PRINCETON, N.J., Aug. 14 /PRNewswire-FirstCall/ -- DOR BioPharma, Inc. (OTC Bulletin Board: DORB) (DOR or the Company), a late-stage biopharmaceutical company, today announced its financial results for the second quarter of 2009.

DOR's revenues, which primarily relate to receipts from National Institutes of Health (NIH) grants, for the second quarter of 2009 were approximately $0.3 million compared to $0.5 million for the second quarter of 2008. Revenues for the first half of 2009 were approximately $0.9 million compared to $1.2 million for the first half of 2008. The decreased revenues were primarily attributable to lower support amounts drawn from DOR's Biodefense grants with the NIH.
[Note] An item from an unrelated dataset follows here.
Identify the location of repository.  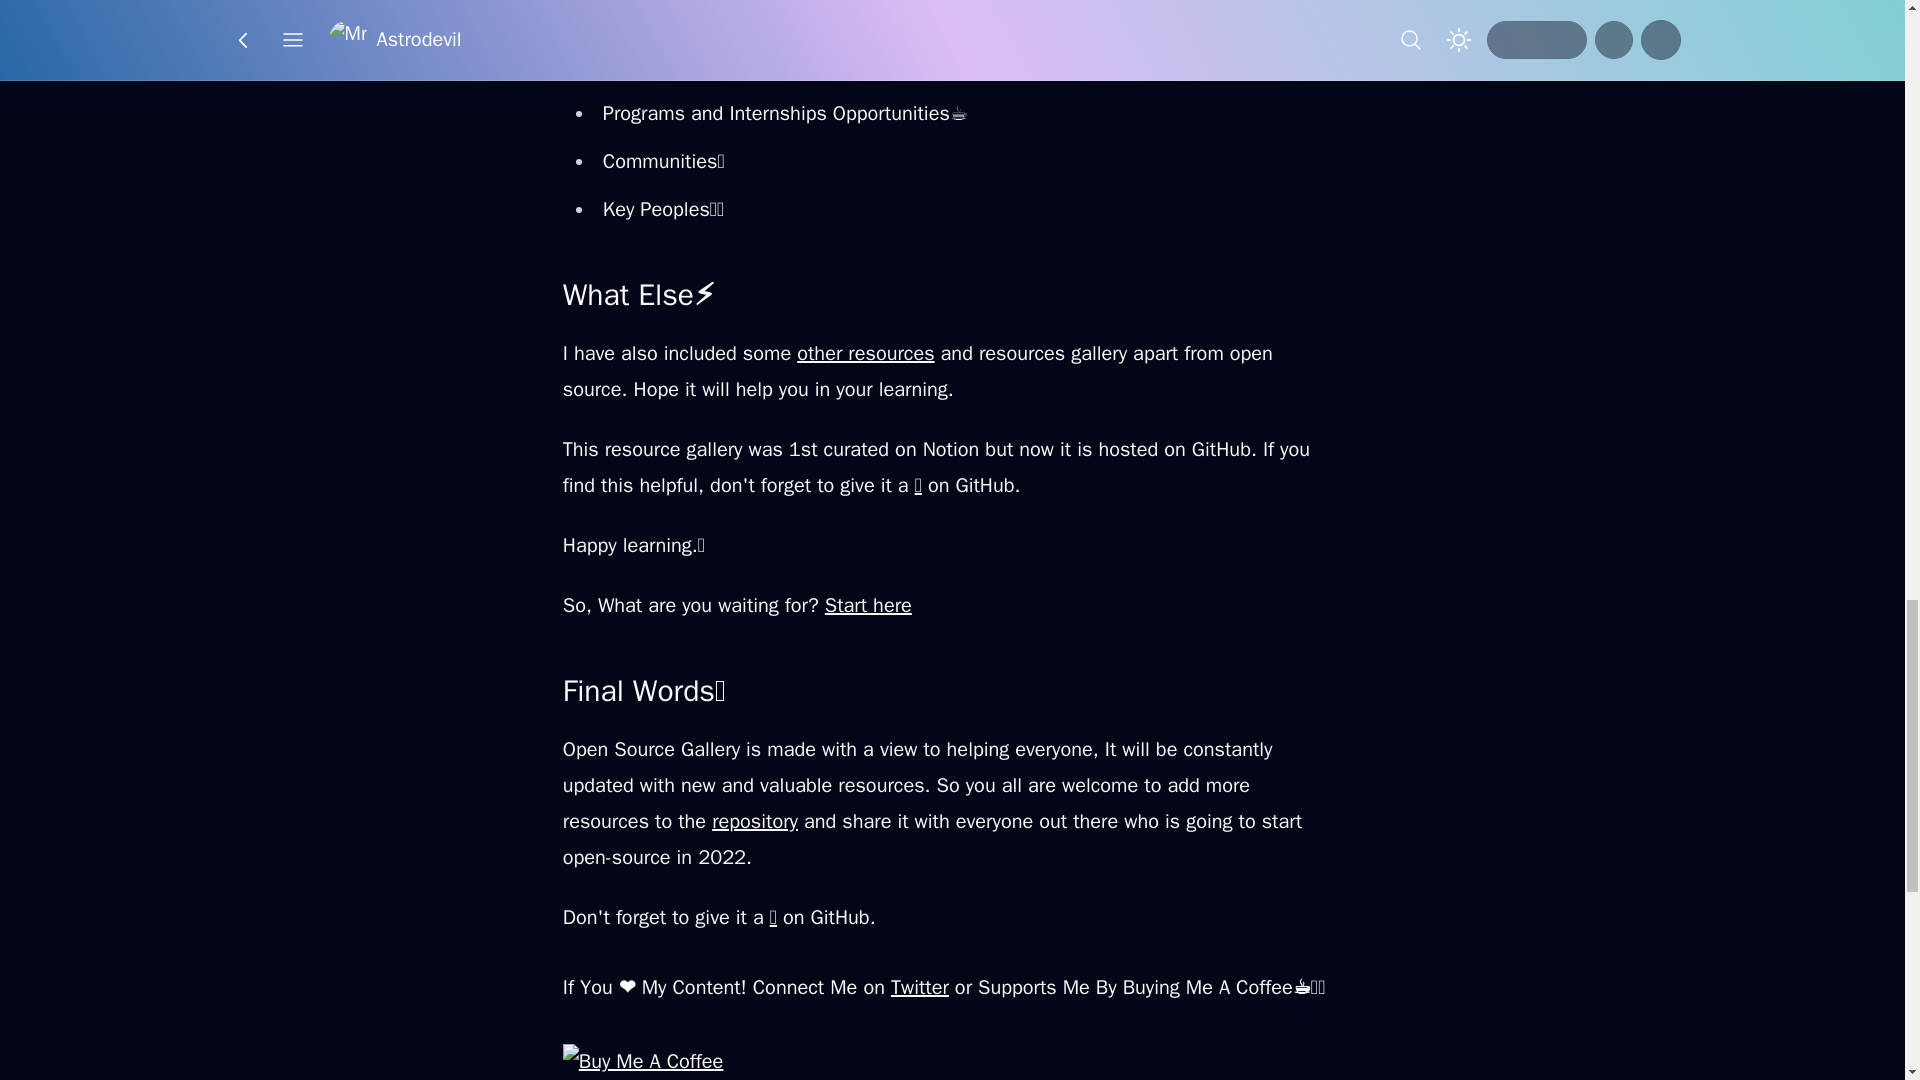
(755, 820).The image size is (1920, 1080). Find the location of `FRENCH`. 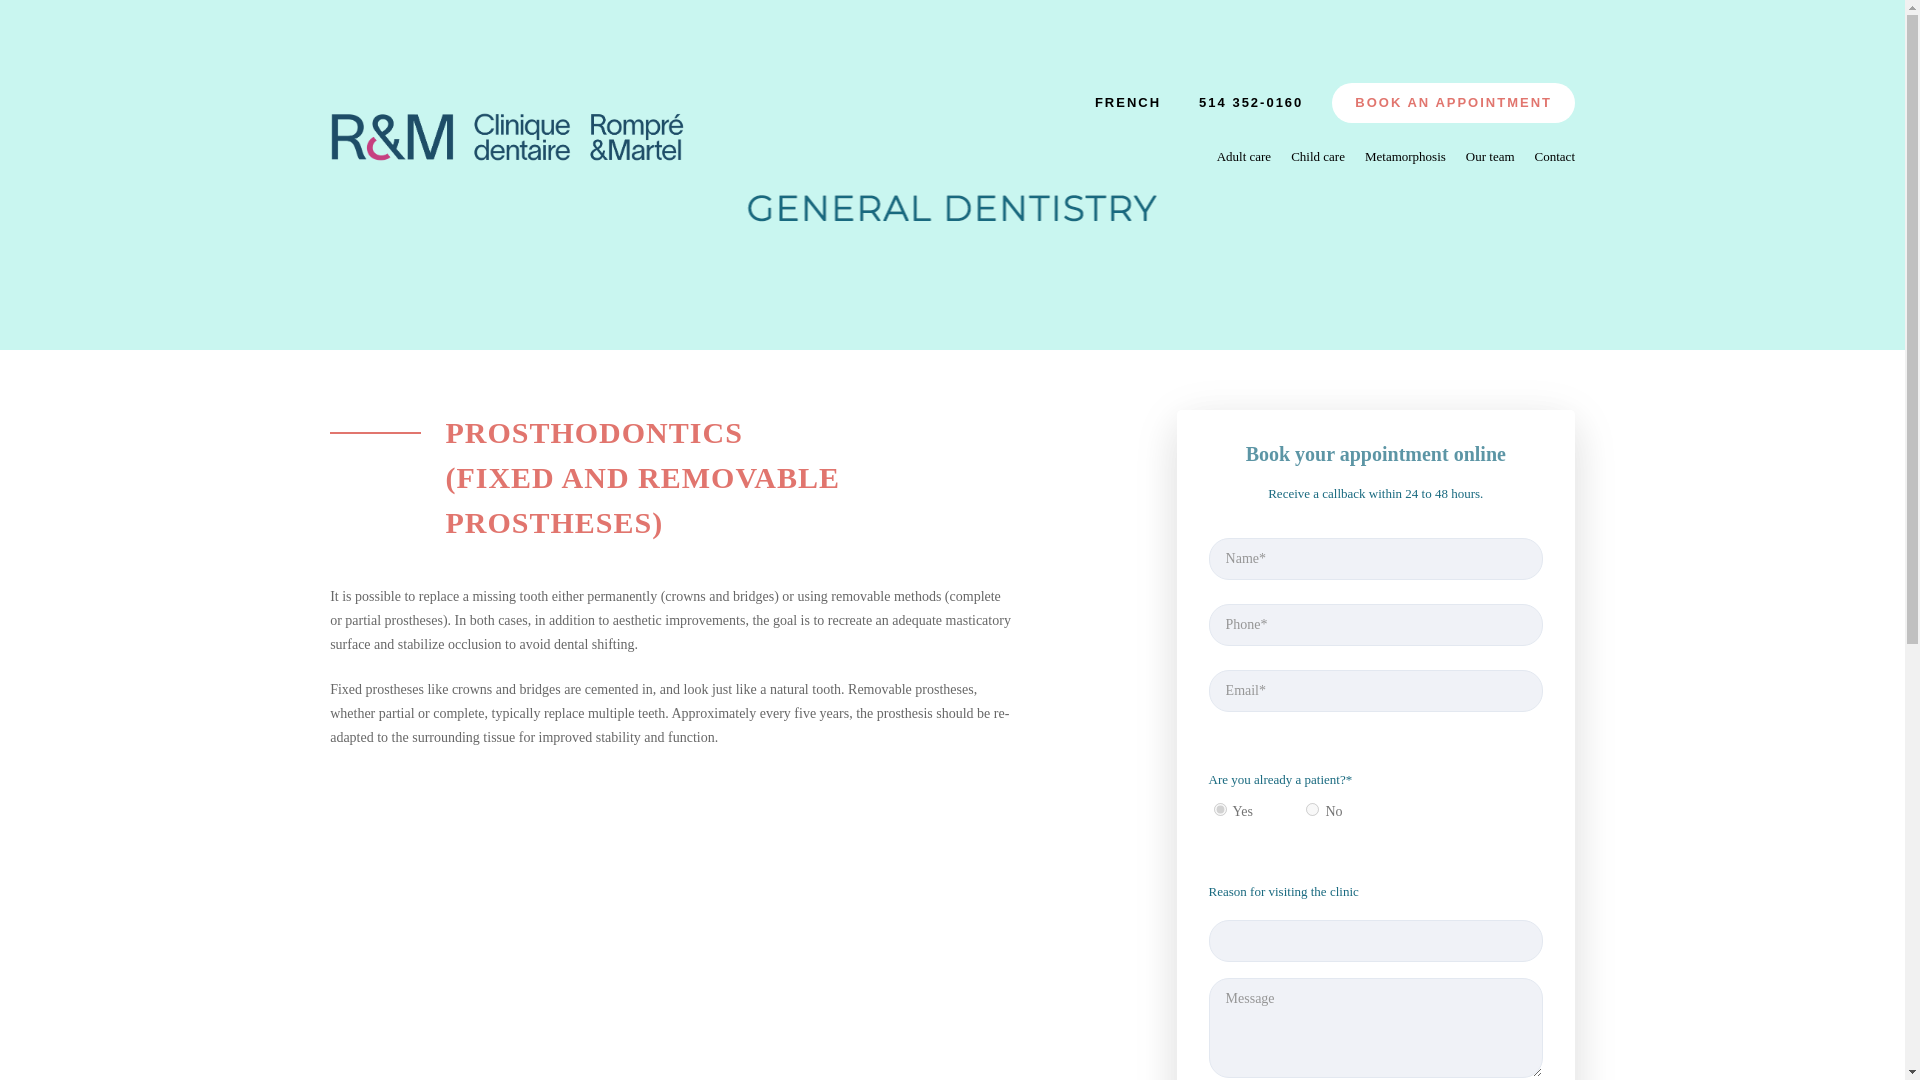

DOR's net loss for the second quarter of 2009 was approximately $1.8 million, or $0.01 per share, compared to $1.3 million, or $0.01 per share, for the second quarter of 2008. The net loss for the first half of 2009 was approximately $3.9 million compared to $2.6 million for the first half of 2008. These larger net losses were primarily attributed to increased research and development (R&D) spending of $1.4 million for the first half of the year (or $391,000 for the second quarter) in preparation for the initiation of the confirmatory Phase 3 clinical trial of orBec((R)) for the treatment of acute gastrointestinal Graft-versus-Host disease (GI GVHD).

R&D expenses for the second quarter of 2009 were approximately $1.1 million, compared to $0.7 million for the second quarter of 2008. R&D expenses for the first half of 2009 were approximately $2.7 million, compared to $1.3 million for the first half of 2008.

General and administrative (G&A) expenses for the second quarter of 2009 and 2008 were essentially flat year over year at $0.6 million, while G&A expenses for the first half of 2009 decreased to $1.1 million from $1.4 million for the first half of 2008.

"This year continues to be very eventful for DOR," stated Christopher J. Schaber, PhD, President and CEO of DOR. "With our new partnership with Sigma-Tau, we are working diligently towards the initiation of our confirmatory Phase 3 clinical trial of orBec((R)) in GI GVHD under a Special Protocol Assessment (SPA) with the FDA. Once the clinical trial is initiated, we expect to receive a $1 million milestone payment from Sigma-Tau in accordance with our collaboration agreement."

DOR's Recent Highlights:

On August 4, 2009, DOR announced that the Office of Orphan Products Development of the FDA granted Orphan Drug Designation to Oral BDP (beclomethasone 17,21-dipropionate, or orBec(R)) for the treatment of gastrointestinal symptoms associated with chronic Graft-versus-Host disease.

On July 8, 2009, DOR announced that it received a European patent addressing its Lipid Polymer Micelle (LPM(TM)) technology for the improved oral delivery of drugs.